STORED RECORDS
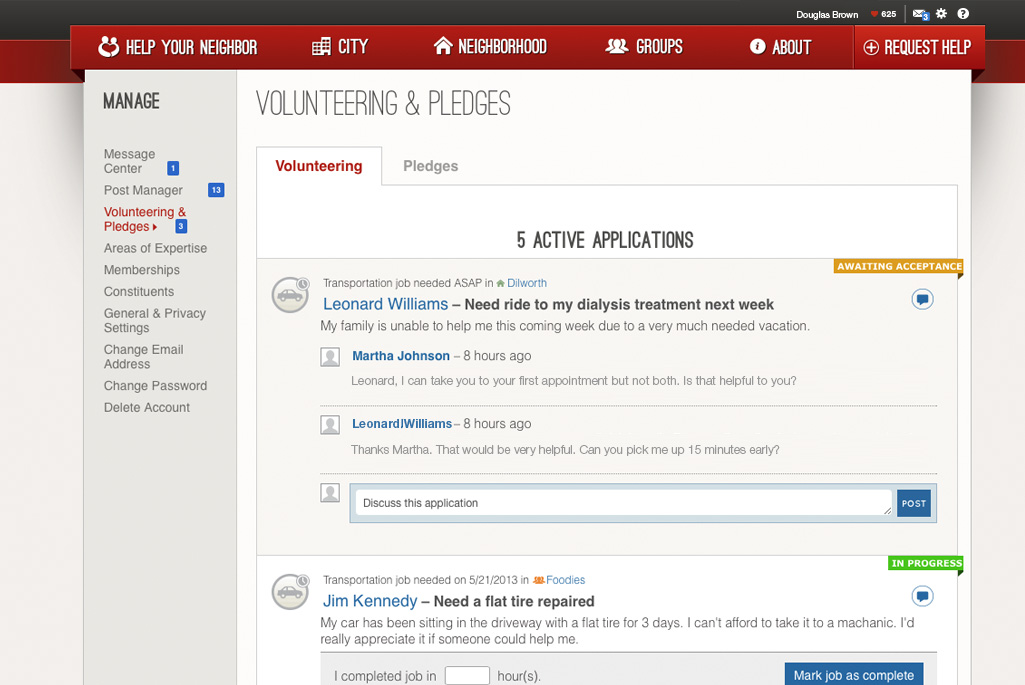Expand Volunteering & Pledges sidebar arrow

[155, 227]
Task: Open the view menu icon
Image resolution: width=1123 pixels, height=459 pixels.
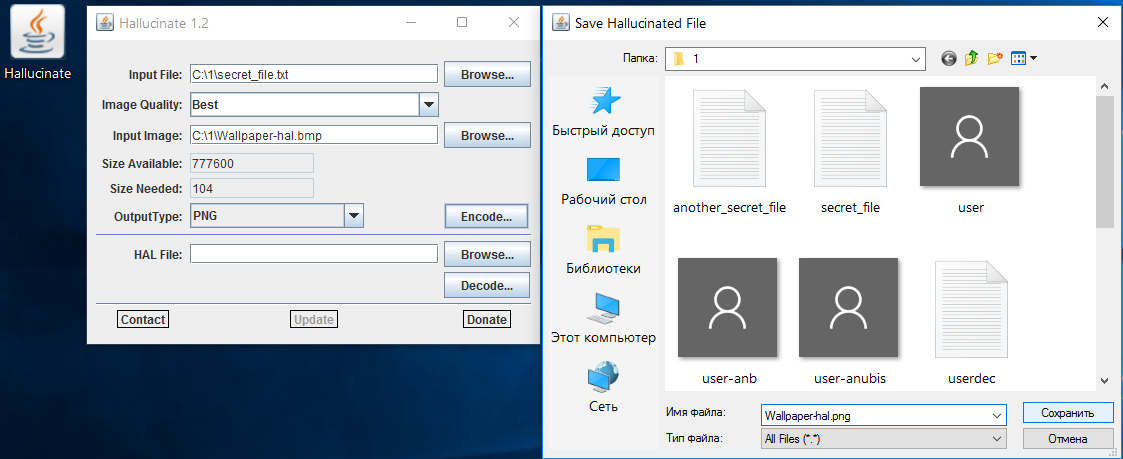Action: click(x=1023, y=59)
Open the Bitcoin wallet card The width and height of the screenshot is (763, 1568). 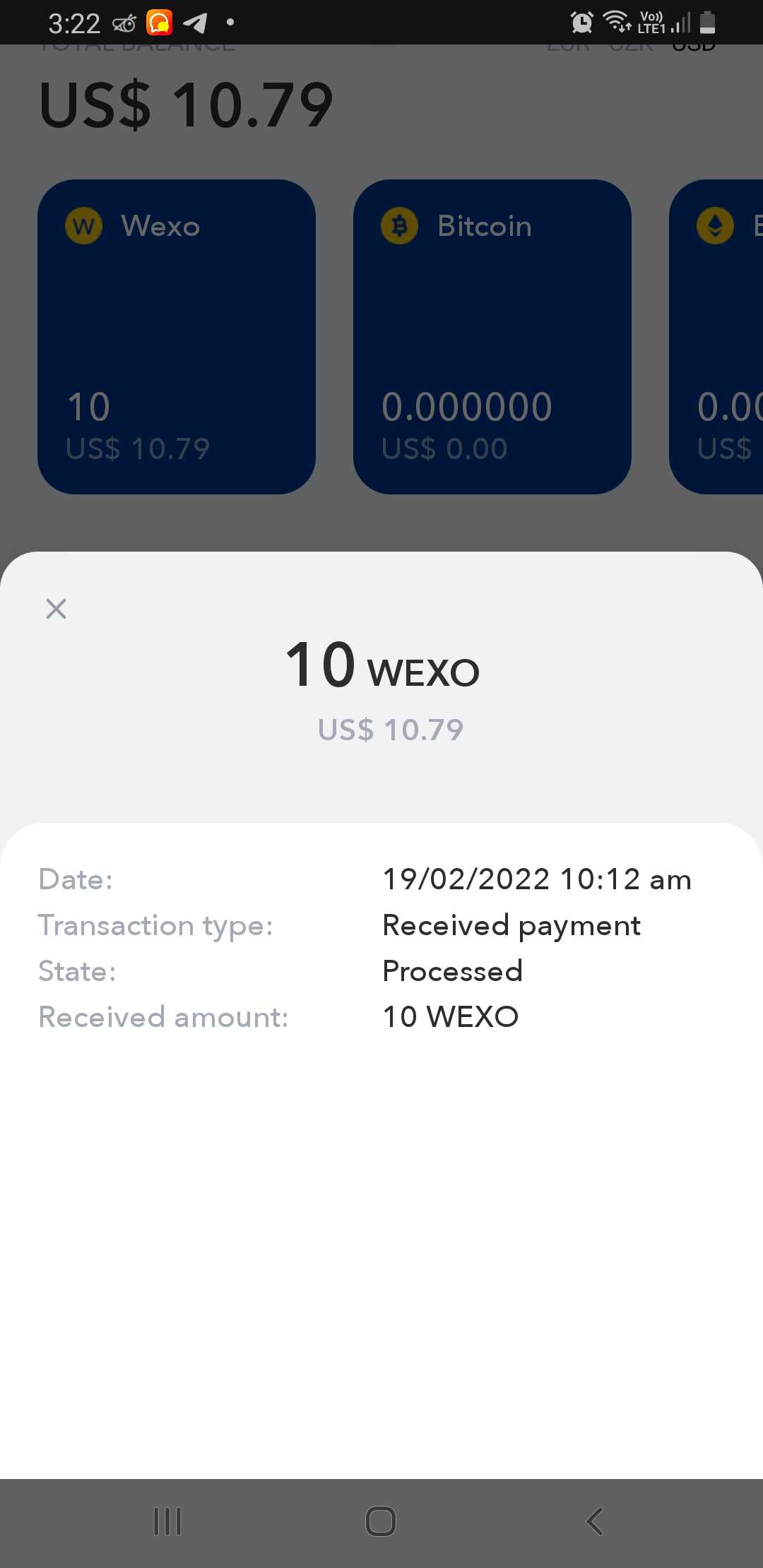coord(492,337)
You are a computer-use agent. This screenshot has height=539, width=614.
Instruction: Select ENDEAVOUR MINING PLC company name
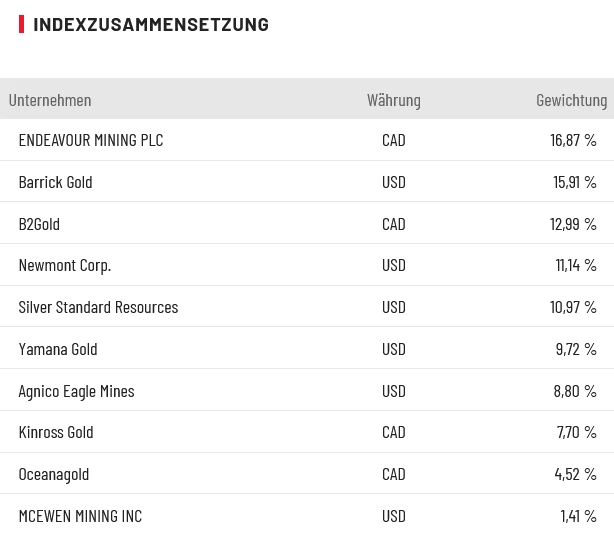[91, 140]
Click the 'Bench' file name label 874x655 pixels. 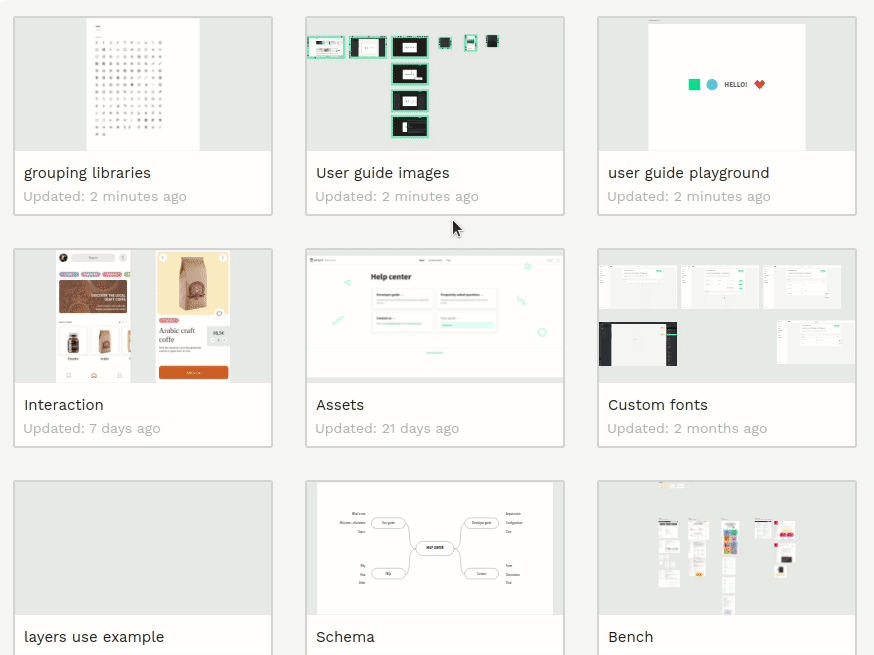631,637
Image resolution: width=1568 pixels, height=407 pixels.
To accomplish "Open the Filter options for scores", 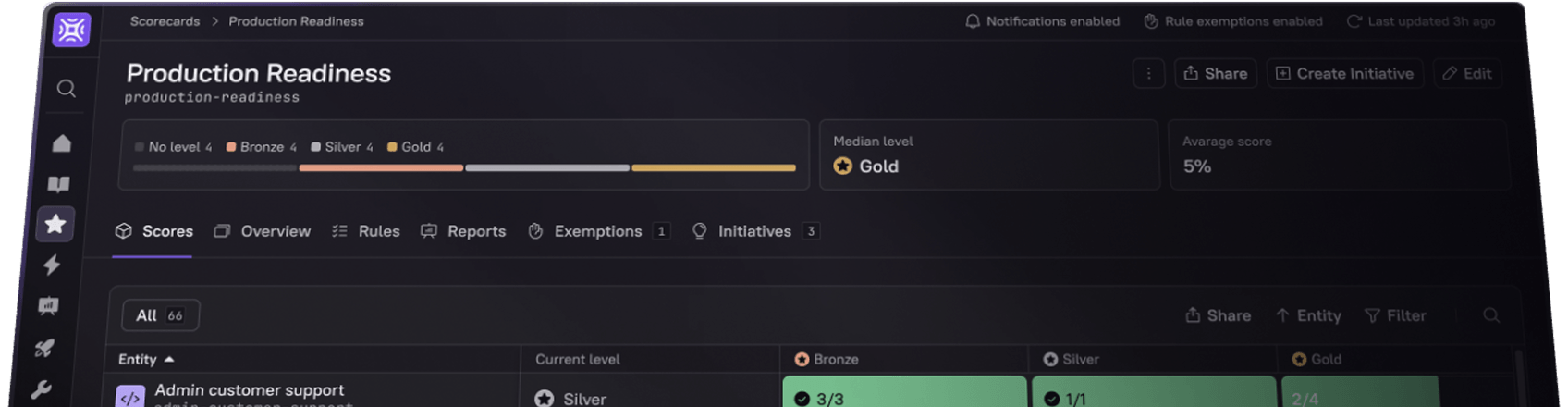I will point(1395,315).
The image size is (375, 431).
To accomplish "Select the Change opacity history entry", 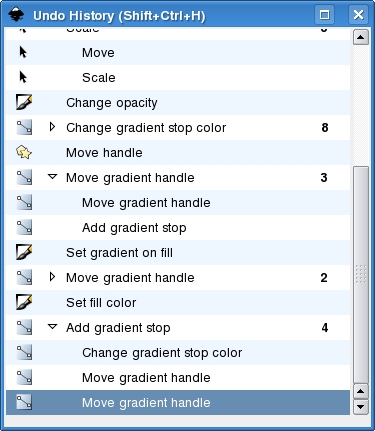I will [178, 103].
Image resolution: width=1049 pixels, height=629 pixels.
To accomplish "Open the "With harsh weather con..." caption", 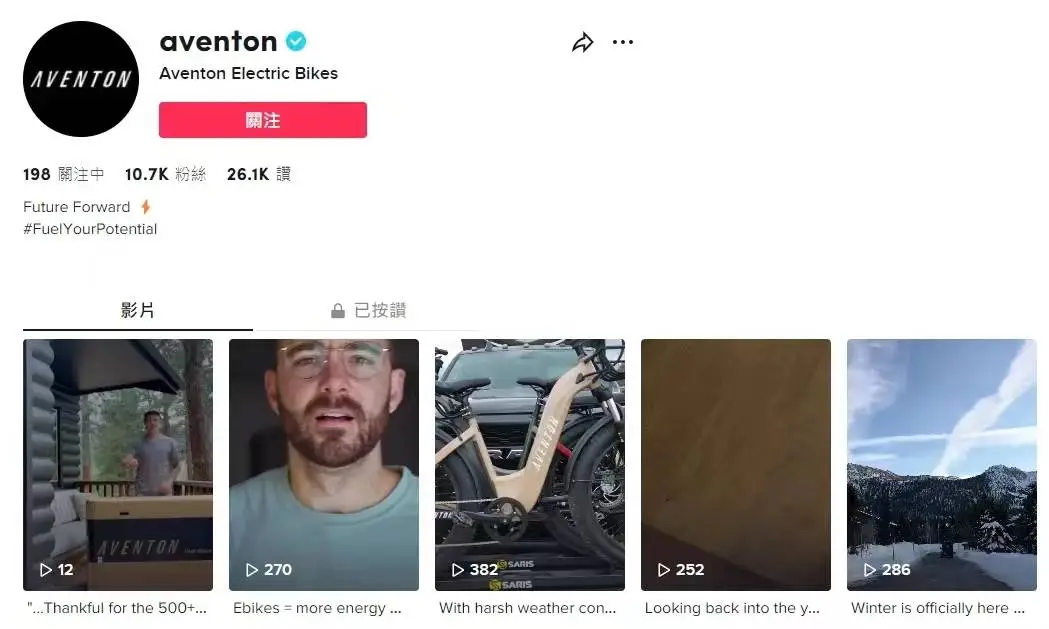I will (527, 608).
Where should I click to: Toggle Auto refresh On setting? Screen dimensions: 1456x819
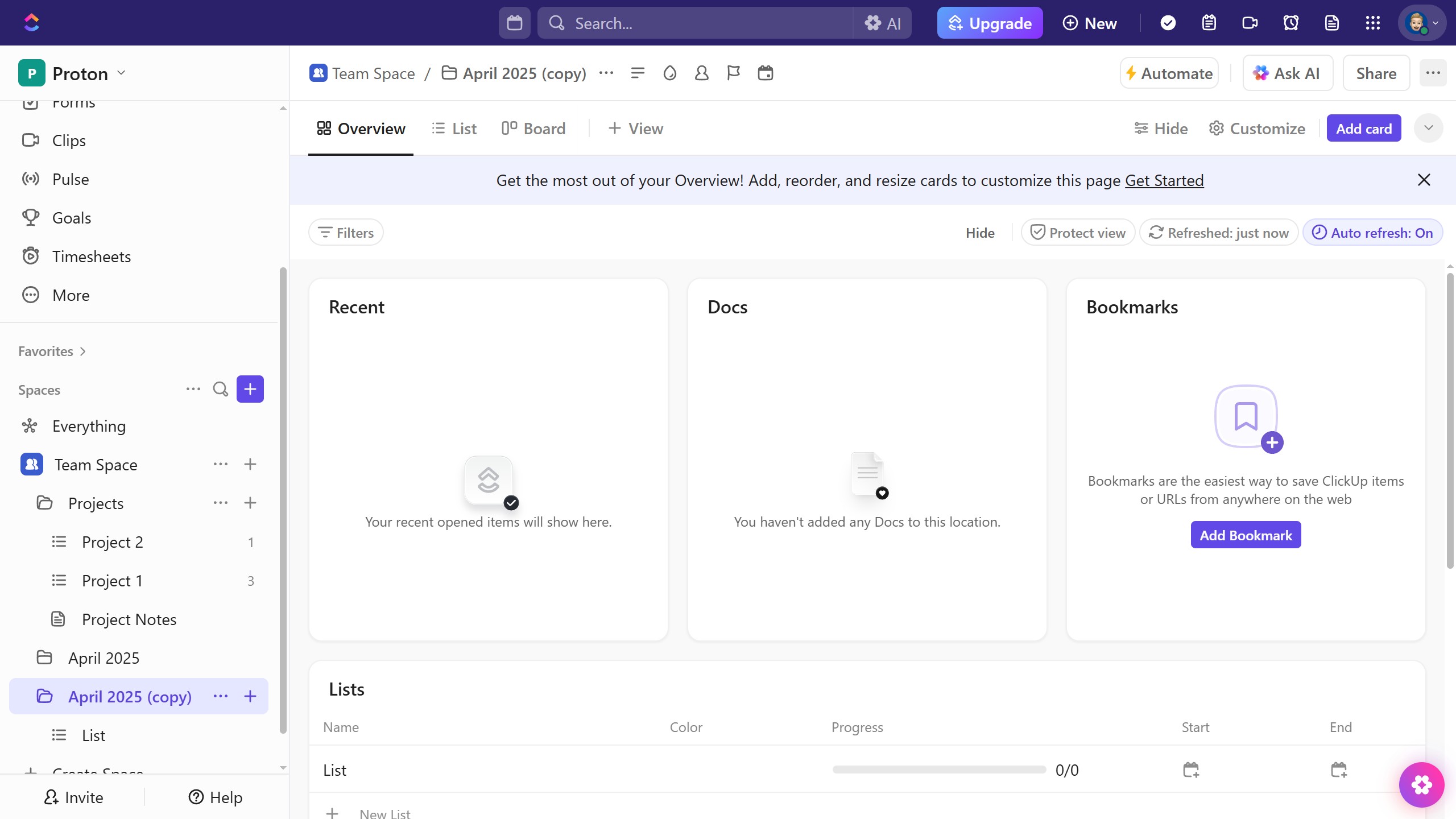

DIRECTIONS FOR THIS TASK
Find every line of the material containing the word "resolution" and copy each line in full. Treat uppercase and lowercase as different.

ANSWER FOR THIS EXERCISE
Image resolution: width=1123 pixels, height=459 pixels.
Image resolution: width=1568 pixels, height=407 pixels.
Image resolution: width=1049 pixels, height=629 pixels.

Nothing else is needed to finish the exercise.